Item position entries:
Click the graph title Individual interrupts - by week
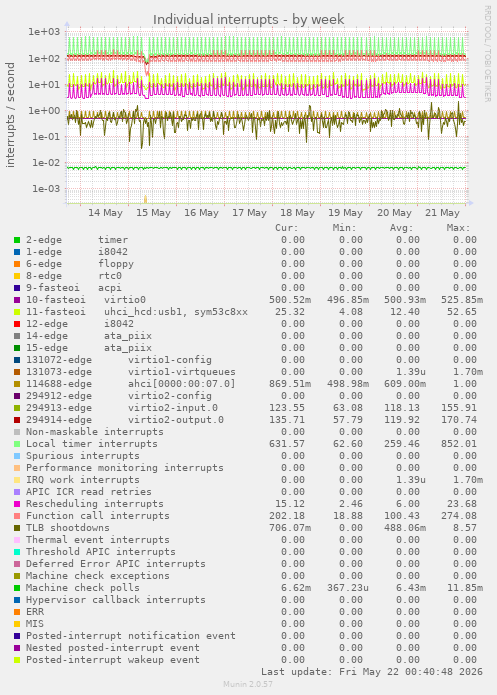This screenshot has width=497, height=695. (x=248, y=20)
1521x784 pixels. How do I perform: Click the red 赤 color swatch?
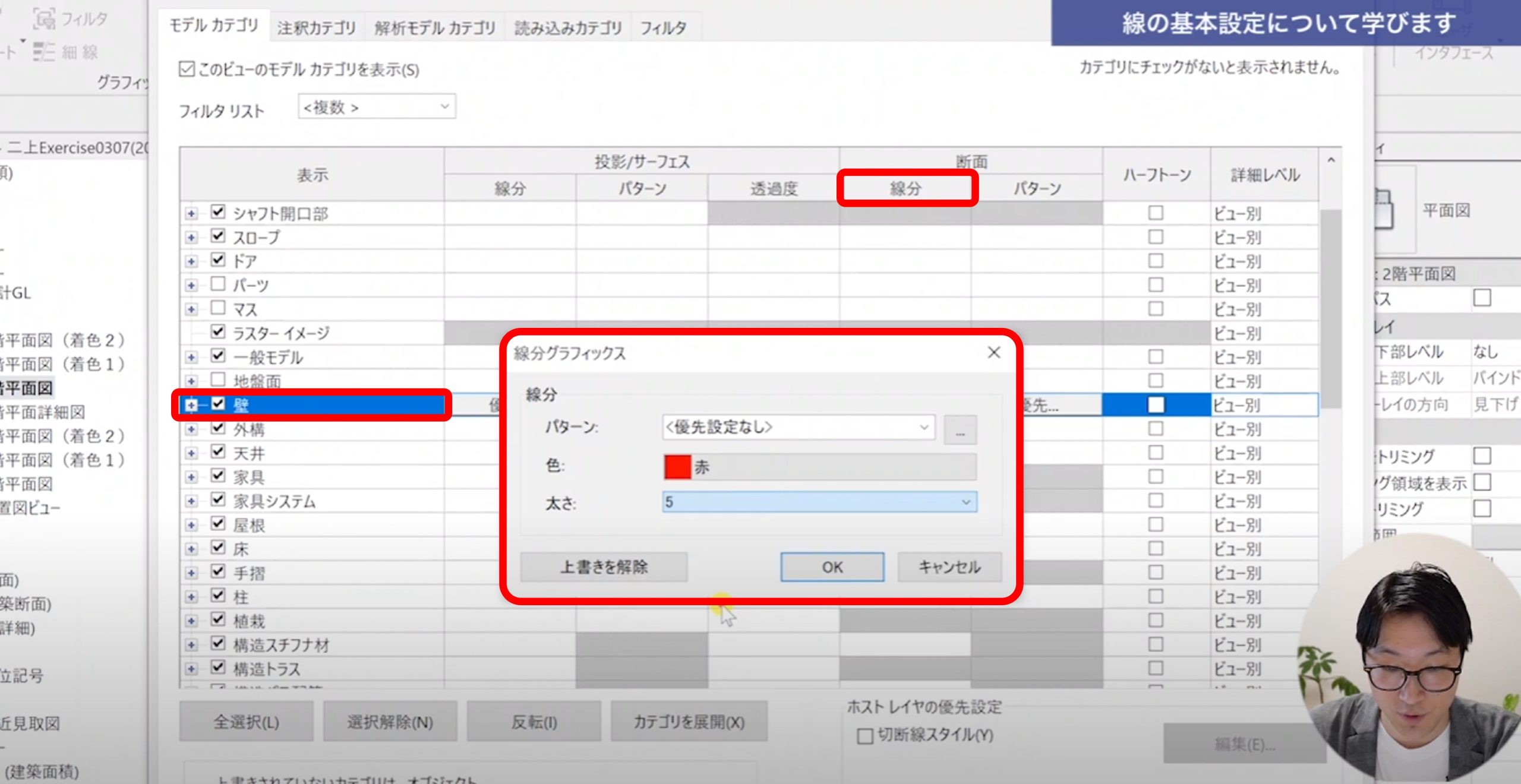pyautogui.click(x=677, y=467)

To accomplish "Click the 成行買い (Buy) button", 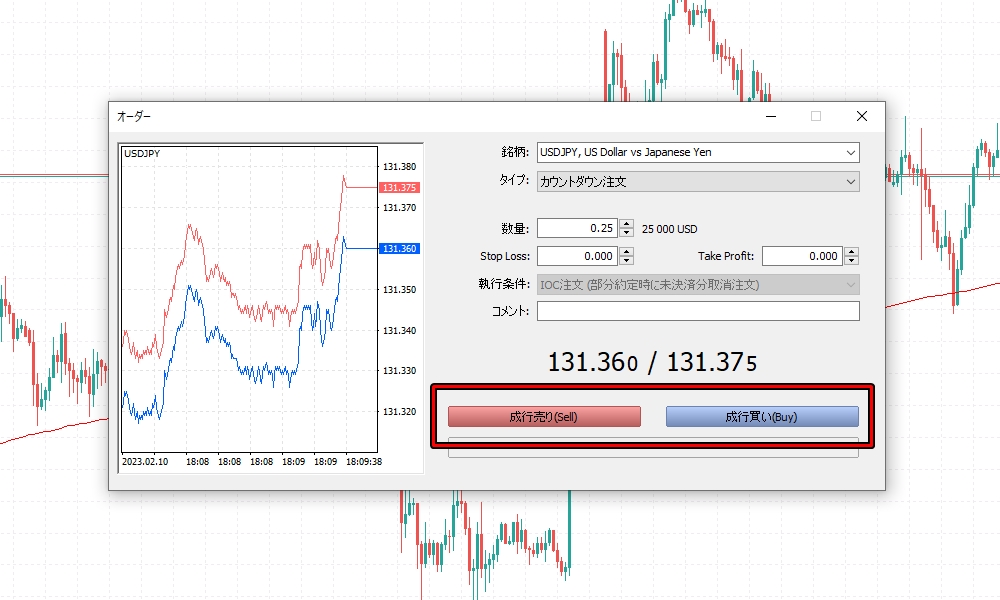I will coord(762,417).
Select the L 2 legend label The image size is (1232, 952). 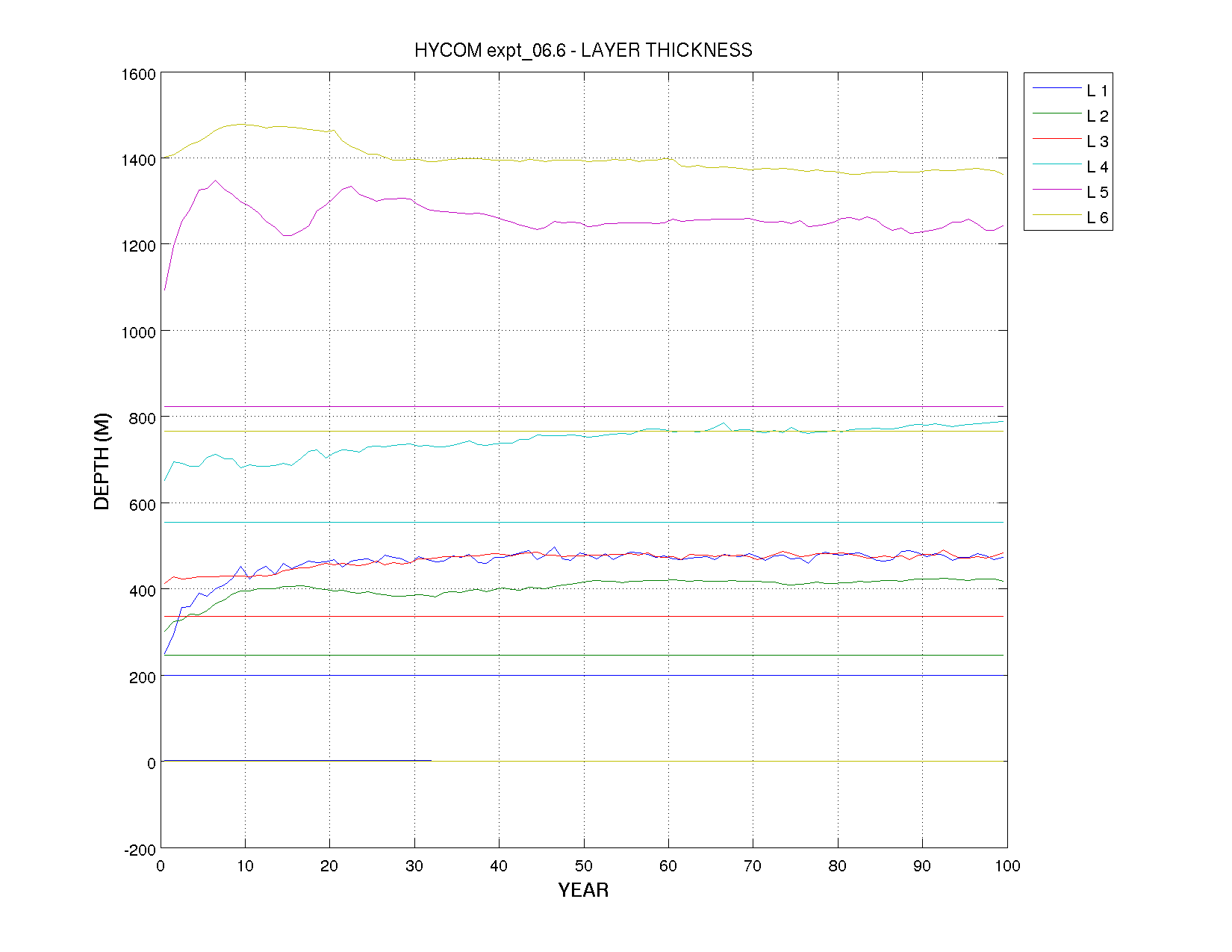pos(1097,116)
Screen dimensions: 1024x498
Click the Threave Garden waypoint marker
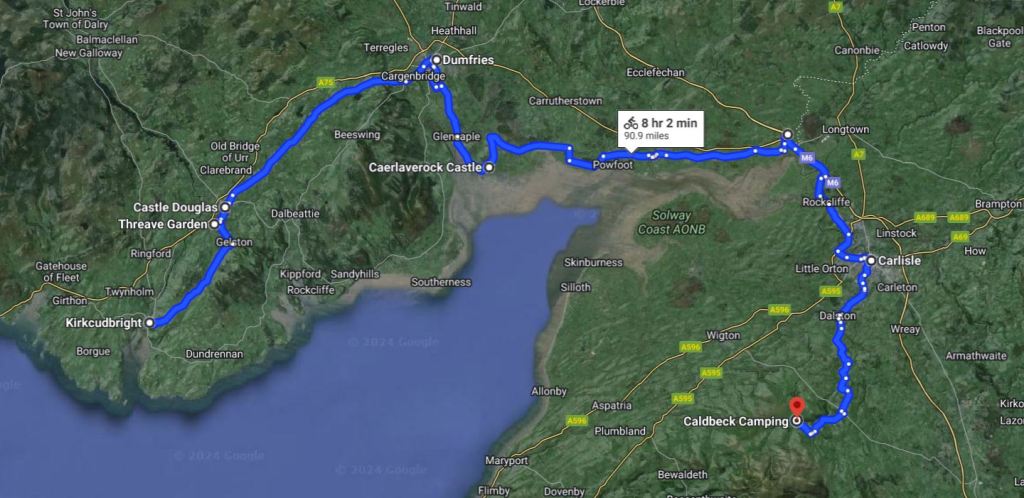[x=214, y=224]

--

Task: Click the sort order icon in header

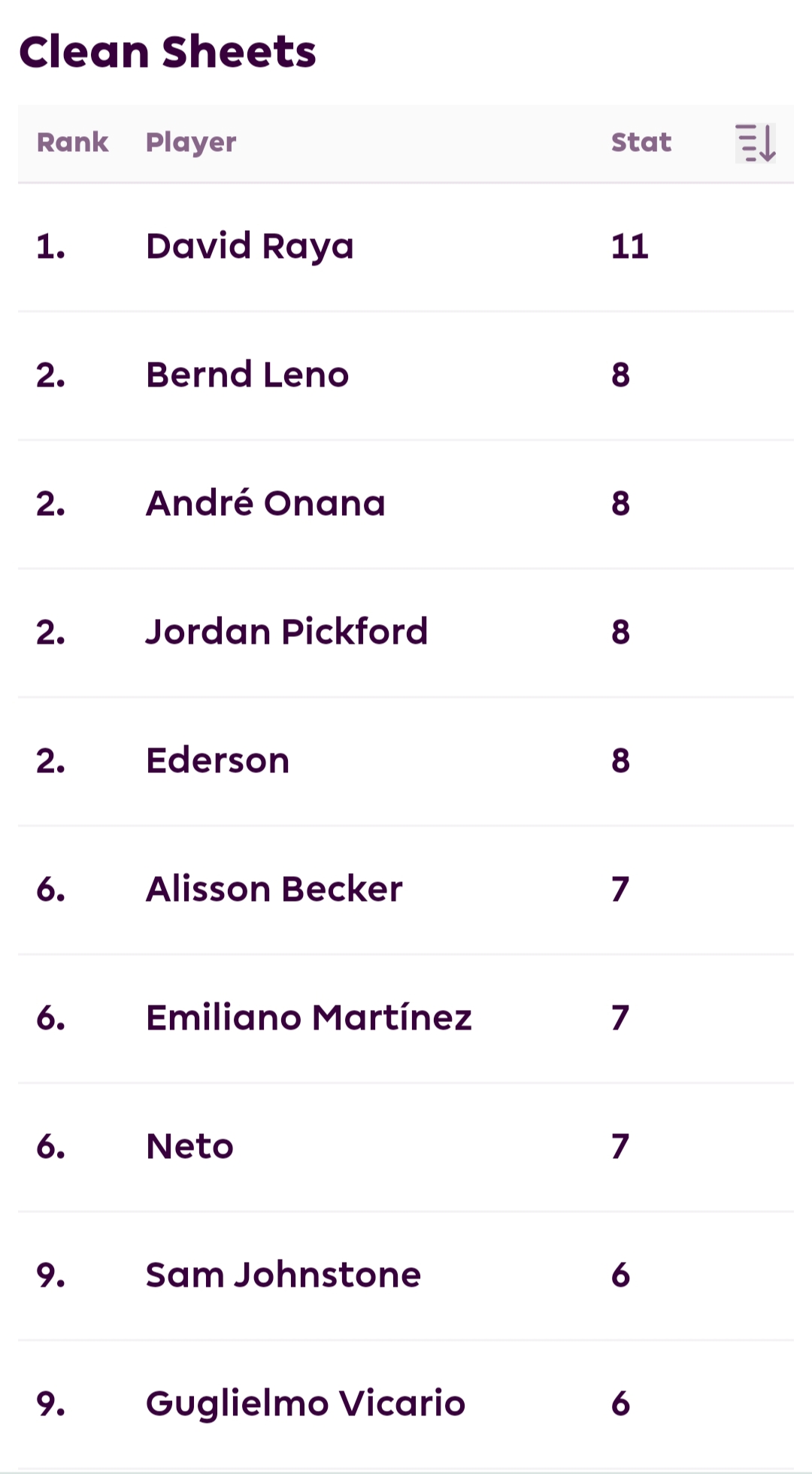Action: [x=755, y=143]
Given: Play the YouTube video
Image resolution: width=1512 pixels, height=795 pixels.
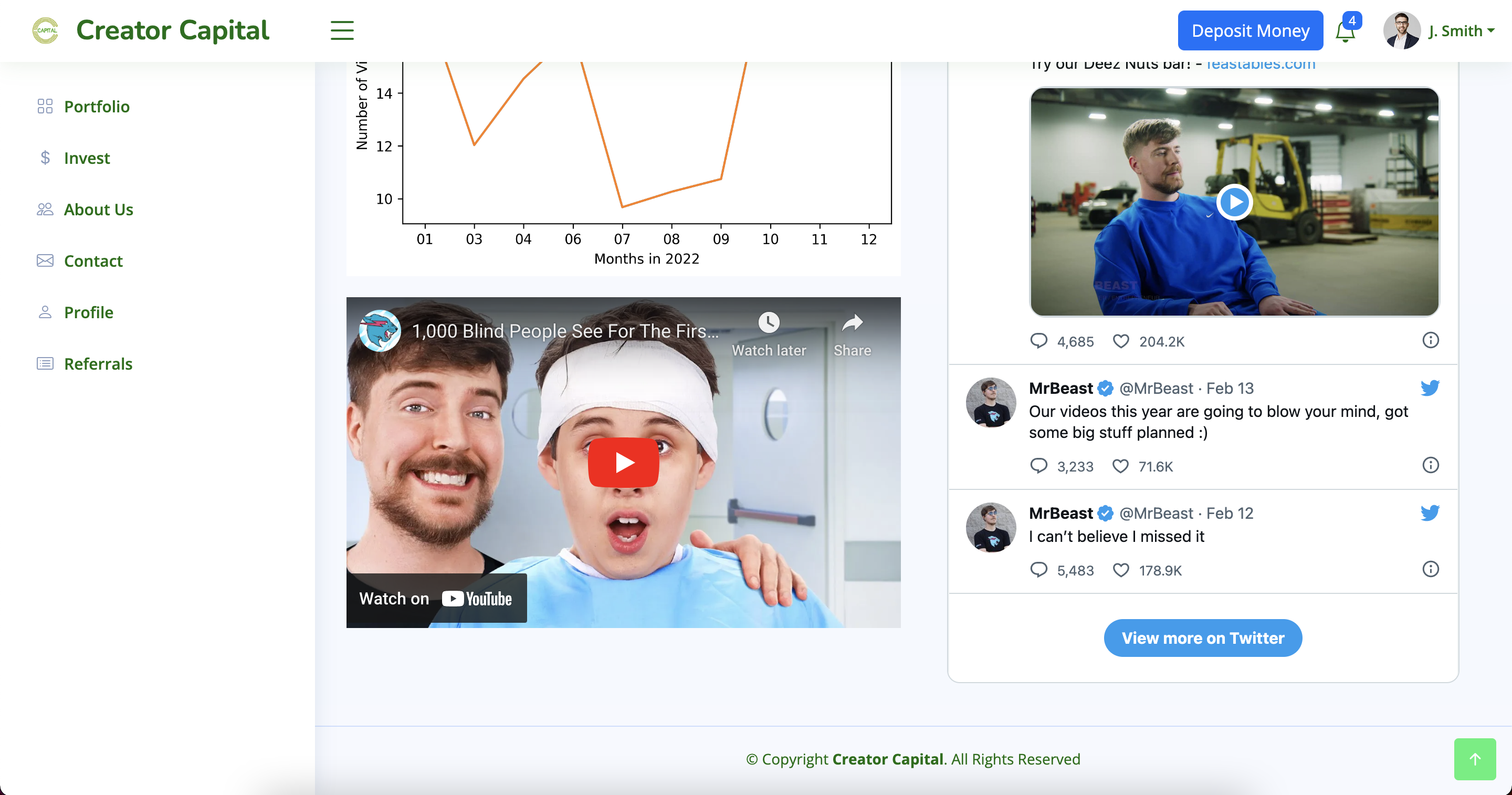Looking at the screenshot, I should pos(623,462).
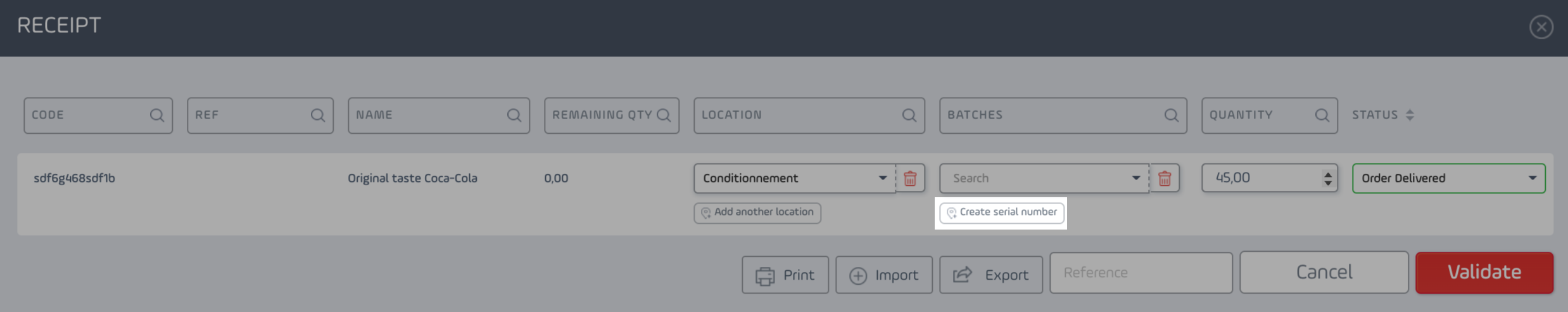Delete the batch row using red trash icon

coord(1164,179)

_PROBLEM_
Output the lines from the one containing "Task: Click the sort order icon in header" through the one containing "coord(1164,179)", copied without change. Leave the pictures out.

_OUTPUT FOR THIS TASK_
Task: Click the sort order icon in header

Action: [x=755, y=143]
Given: Play the YouTube video
Image resolution: width=1512 pixels, height=795 pixels.
Looking at the screenshot, I should pos(623,462).
Delete the batch row using red trash icon

coord(1164,179)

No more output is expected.